(Collected data entries)
_ _ _ _ _

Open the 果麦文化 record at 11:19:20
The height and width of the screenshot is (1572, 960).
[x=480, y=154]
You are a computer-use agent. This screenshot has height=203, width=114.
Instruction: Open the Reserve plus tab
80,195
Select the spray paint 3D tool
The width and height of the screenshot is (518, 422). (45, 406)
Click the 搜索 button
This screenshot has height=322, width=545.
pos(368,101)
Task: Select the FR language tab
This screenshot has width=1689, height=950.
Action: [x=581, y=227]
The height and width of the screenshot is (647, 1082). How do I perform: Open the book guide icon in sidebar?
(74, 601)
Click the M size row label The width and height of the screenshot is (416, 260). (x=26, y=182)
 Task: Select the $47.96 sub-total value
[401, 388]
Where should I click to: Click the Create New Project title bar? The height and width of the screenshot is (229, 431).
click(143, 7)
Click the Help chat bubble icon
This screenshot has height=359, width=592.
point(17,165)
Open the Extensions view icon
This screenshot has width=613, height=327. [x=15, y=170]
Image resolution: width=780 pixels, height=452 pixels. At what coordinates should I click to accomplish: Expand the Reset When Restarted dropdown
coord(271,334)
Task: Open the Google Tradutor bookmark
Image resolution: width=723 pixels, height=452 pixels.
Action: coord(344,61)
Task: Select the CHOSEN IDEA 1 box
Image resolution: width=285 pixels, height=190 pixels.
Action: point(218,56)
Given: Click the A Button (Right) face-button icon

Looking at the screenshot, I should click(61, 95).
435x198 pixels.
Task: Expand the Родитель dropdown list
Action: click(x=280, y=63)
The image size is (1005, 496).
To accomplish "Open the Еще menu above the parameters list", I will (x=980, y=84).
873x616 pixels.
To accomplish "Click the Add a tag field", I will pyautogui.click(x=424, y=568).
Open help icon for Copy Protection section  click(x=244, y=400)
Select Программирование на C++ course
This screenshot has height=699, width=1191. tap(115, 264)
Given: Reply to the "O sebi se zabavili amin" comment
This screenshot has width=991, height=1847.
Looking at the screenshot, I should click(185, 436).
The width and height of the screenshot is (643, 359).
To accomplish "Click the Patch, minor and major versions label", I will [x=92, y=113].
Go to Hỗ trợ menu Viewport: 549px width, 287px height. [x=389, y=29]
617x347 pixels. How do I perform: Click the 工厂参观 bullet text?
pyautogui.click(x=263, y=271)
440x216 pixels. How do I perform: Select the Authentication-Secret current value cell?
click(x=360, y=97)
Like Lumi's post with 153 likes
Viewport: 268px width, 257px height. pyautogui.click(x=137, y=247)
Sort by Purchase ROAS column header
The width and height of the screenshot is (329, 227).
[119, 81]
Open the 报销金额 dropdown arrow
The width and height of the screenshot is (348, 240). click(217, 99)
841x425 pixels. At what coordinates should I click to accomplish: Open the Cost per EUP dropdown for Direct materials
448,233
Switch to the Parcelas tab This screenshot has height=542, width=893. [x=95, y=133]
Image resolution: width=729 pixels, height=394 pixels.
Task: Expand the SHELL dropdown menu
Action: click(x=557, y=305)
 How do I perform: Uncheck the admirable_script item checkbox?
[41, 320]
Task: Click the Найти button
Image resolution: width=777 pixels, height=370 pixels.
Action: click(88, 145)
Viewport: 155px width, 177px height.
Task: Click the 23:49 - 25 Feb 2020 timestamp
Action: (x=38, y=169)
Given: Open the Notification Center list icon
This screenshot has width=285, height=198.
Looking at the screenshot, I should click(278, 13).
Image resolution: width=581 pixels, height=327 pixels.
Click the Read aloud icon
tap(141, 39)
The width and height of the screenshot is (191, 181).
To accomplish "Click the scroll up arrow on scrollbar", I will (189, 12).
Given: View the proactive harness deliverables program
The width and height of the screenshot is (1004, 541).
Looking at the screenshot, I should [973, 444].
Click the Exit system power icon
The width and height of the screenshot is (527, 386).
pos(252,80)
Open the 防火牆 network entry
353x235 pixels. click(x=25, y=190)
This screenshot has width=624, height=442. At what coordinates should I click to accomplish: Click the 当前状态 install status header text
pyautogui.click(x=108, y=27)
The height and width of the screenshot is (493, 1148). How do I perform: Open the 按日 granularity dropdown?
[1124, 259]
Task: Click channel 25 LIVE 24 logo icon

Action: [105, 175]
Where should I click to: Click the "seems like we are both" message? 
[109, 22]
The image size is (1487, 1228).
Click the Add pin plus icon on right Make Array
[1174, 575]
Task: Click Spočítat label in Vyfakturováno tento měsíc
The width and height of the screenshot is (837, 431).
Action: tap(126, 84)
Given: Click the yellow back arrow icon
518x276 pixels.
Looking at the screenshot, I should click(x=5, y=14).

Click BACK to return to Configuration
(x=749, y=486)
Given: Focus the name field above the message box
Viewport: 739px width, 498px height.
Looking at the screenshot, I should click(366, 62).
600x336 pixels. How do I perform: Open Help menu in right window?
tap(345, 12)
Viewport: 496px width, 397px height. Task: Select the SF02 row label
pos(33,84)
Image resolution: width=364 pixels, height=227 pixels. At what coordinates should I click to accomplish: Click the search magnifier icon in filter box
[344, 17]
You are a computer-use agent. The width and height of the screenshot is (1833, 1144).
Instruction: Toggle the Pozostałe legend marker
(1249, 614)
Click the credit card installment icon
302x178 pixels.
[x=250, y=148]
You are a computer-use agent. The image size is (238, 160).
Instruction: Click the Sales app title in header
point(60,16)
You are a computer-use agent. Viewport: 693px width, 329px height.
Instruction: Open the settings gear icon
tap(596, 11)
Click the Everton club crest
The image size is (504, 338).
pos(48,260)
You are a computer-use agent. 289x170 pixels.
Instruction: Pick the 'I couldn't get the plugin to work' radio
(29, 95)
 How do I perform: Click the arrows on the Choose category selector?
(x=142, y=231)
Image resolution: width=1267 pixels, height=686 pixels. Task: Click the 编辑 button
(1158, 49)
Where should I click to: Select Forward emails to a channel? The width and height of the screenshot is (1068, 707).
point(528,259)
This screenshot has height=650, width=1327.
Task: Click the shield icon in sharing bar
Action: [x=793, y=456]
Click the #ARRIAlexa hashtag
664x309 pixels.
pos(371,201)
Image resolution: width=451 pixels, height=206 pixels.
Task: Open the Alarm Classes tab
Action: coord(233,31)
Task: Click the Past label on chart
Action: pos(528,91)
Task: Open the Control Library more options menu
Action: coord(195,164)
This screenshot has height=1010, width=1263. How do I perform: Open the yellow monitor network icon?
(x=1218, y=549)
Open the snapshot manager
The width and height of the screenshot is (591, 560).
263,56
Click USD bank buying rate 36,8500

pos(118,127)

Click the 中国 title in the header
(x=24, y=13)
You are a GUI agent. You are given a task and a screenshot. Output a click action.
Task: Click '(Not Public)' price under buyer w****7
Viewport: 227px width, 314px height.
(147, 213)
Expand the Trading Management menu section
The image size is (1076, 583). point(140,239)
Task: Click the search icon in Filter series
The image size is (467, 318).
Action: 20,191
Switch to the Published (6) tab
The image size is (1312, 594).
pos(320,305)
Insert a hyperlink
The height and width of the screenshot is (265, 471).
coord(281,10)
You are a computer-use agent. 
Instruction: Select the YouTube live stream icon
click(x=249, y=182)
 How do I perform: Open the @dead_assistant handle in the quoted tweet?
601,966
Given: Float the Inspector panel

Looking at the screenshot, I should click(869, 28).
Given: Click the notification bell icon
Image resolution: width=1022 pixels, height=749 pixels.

_ _ _ _ _

- **Problem details**
Write all the entries again precisely as they were given.

- **Answer section**
Open the 果麦文化 record at 11:19:20
The height and width of the screenshot is (1572, 960).
[x=480, y=154]
You are a computer-use agent. This screenshot has height=203, width=114.
Instruction: Open the Reserve plus tab
80,195
Select the spray paint 3D tool
The width and height of the screenshot is (518, 422). (45, 406)
Click the 搜索 button
This screenshot has height=322, width=545.
pos(368,101)
Task: Select the FR language tab
This screenshot has width=1689, height=950.
Action: [x=581, y=227]
The height and width of the screenshot is (647, 1082). How do I perform: Open the book guide icon in sidebar?
(74, 601)
Click the M size row label The width and height of the screenshot is (416, 260). (x=26, y=182)
 Task: Select the $47.96 sub-total value
[401, 388]
Where should I click to: Click the Create New Project title bar? The height and width of the screenshot is (229, 431).
click(143, 7)
Click the Help chat bubble icon
This screenshot has height=359, width=592.
point(17,165)
Open the Extensions view icon
This screenshot has width=613, height=327. [x=15, y=170]
Image resolution: width=780 pixels, height=452 pixels. At what coordinates should I click to accomplish: Expand the Reset When Restarted dropdown
coord(271,334)
Task: Open the Google Tradutor bookmark
Image resolution: width=723 pixels, height=452 pixels.
Action: coord(344,61)
Task: Select the CHOSEN IDEA 1 box
Image resolution: width=285 pixels, height=190 pixels.
Action: point(218,56)
Given: Click the A Button (Right) face-button icon

Looking at the screenshot, I should click(61, 95).
435x198 pixels.
Task: Expand the Родитель dropdown list
Action: click(x=280, y=63)
The image size is (1005, 496).
To accomplish "Open the Еще menu above the parameters list", I will (x=980, y=84).
873x616 pixels.
To accomplish "Click the Add a tag field", I will pyautogui.click(x=424, y=568).
Open help icon for Copy Protection section  click(x=244, y=400)
Select Программирование на C++ course
This screenshot has height=699, width=1191. tap(115, 264)
Given: Reply to the "O sebi se zabavili amin" comment
This screenshot has width=991, height=1847.
Looking at the screenshot, I should click(185, 436).
The width and height of the screenshot is (643, 359).
To accomplish "Click the Patch, minor and major versions label", I will [x=92, y=113].
Go to Hỗ trợ menu Viewport: 549px width, 287px height. [x=389, y=29]
617x347 pixels. How do I perform: Click the 工厂参观 bullet text?
pyautogui.click(x=263, y=271)
440x216 pixels. How do I perform: Select the Authentication-Secret current value cell?
click(x=360, y=97)
Like Lumi's post with 153 likes
Viewport: 268px width, 257px height. pyautogui.click(x=137, y=247)
Sort by Purchase ROAS column header
The width and height of the screenshot is (329, 227).
[119, 81]
Open the 报销金额 dropdown arrow
The width and height of the screenshot is (348, 240). click(217, 99)
841x425 pixels. At what coordinates should I click to accomplish: Open the Cost per EUP dropdown for Direct materials
448,233
Switch to the Parcelas tab This screenshot has height=542, width=893. [x=95, y=133]
Image resolution: width=729 pixels, height=394 pixels.
Task: Expand the SHELL dropdown menu
Action: click(x=557, y=305)
 How do I perform: Uncheck the admirable_script item checkbox?
[41, 320]
Task: Click the Найти button
Image resolution: width=777 pixels, height=370 pixels.
Action: click(88, 145)
Viewport: 155px width, 177px height.
Task: Click the 23:49 - 25 Feb 2020 timestamp
Action: (x=38, y=169)
Given: Open the Notification Center list icon
This screenshot has width=285, height=198.
Looking at the screenshot, I should click(278, 13).
Image resolution: width=581 pixels, height=327 pixels.
Click the Read aloud icon
tap(141, 39)
The width and height of the screenshot is (191, 181).
To accomplish "Click the scroll up arrow on scrollbar", I will (189, 12).
Given: View the proactive harness deliverables program
The width and height of the screenshot is (1004, 541).
Looking at the screenshot, I should [973, 444].
Click the Exit system power icon
The width and height of the screenshot is (527, 386).
pos(252,80)
Open the 防火牆 network entry
353x235 pixels. click(x=25, y=190)
This screenshot has width=624, height=442. At what coordinates should I click to accomplish: Click the 当前状态 install status header text
pyautogui.click(x=108, y=27)
The height and width of the screenshot is (493, 1148). How do I perform: Open the 按日 granularity dropdown?
[1124, 259]
Task: Click channel 25 LIVE 24 logo icon

Action: [105, 175]
Where should I click to: Click the "seems like we are both" message? 
[109, 22]
The image size is (1487, 1228).
Click the Add pin plus icon on right Make Array
[1174, 575]
Task: Click Spočítat label in Vyfakturováno tento měsíc
The width and height of the screenshot is (837, 431).
Action: tap(126, 84)
Given: Click the yellow back arrow icon
518x276 pixels.
Looking at the screenshot, I should click(x=5, y=14).

Click BACK to return to Configuration
(x=749, y=486)
Given: Focus the name field above the message box
Viewport: 739px width, 498px height.
Looking at the screenshot, I should click(366, 62).
600x336 pixels. How do I perform: Open Help menu in right window?
tap(345, 12)
Viewport: 496px width, 397px height. Task: Select the SF02 row label
pos(33,84)
Image resolution: width=364 pixels, height=227 pixels. At what coordinates should I click to accomplish: Click the search magnifier icon in filter box
[344, 17]
You are a computer-use agent. The width and height of the screenshot is (1833, 1144).
Instruction: Toggle the Pozostałe legend marker
(1249, 614)
Click the credit card installment icon
302x178 pixels.
[x=250, y=148]
You are a computer-use agent. The image size is (238, 160).
Instruction: Click the Sales app title in header
point(60,16)
You are a computer-use agent. Viewport: 693px width, 329px height.
Instruction: Open the settings gear icon
tap(596, 11)
Click the Everton club crest
The image size is (504, 338).
pos(48,260)
You are a computer-use agent. 289x170 pixels.
Instruction: Pick the 'I couldn't get the plugin to work' radio
(29, 95)
 How do I perform: Click the arrows on the Choose category selector?
(x=142, y=231)
Image resolution: width=1267 pixels, height=686 pixels. Task: Click the 编辑 button
(1158, 49)
Where should I click to: Select Forward emails to a channel? The width and height of the screenshot is (1068, 707).
point(528,259)
This screenshot has height=650, width=1327.
Task: Click the shield icon in sharing bar
Action: [x=793, y=456]
Click the #ARRIAlexa hashtag
664x309 pixels.
pos(371,201)
Image resolution: width=451 pixels, height=206 pixels.
Task: Open the Alarm Classes tab
Action: coord(233,31)
Task: Click the Past label on chart
Action: pos(528,91)
Task: Open the Control Library more options menu
Action: coord(195,164)
This screenshot has height=1010, width=1263. How do I perform: Open the yellow monitor network icon?
(x=1218, y=549)
Open the snapshot manager
The width and height of the screenshot is (591, 560).
263,56
Click USD bank buying rate 36,8500

pos(118,127)

Click the 中国 title in the header
(x=24, y=13)
You are a GUI agent. You are given a task and a screenshot. Output a click action.
Task: Click '(Not Public)' price under buyer w****7
Viewport: 227px width, 314px height.
(147, 213)
Expand the Trading Management menu section
The image size is (1076, 583). point(140,239)
Task: Click the search icon in Filter series
The image size is (467, 318).
Action: 20,191
Switch to the Published (6) tab
The image size is (1312, 594).
pos(320,305)
Insert a hyperlink
The height and width of the screenshot is (265, 471).
coord(281,10)
You are a computer-use agent. 
Instruction: Select the YouTube live stream icon
click(x=249, y=182)
 How do I perform: Open the @dead_assistant handle in the quoted tweet?
601,966
Given: Float the Inspector panel

Looking at the screenshot, I should click(869, 28).
Given: Click the notification bell icon
Image resolution: width=1022 pixels, height=749 pixels.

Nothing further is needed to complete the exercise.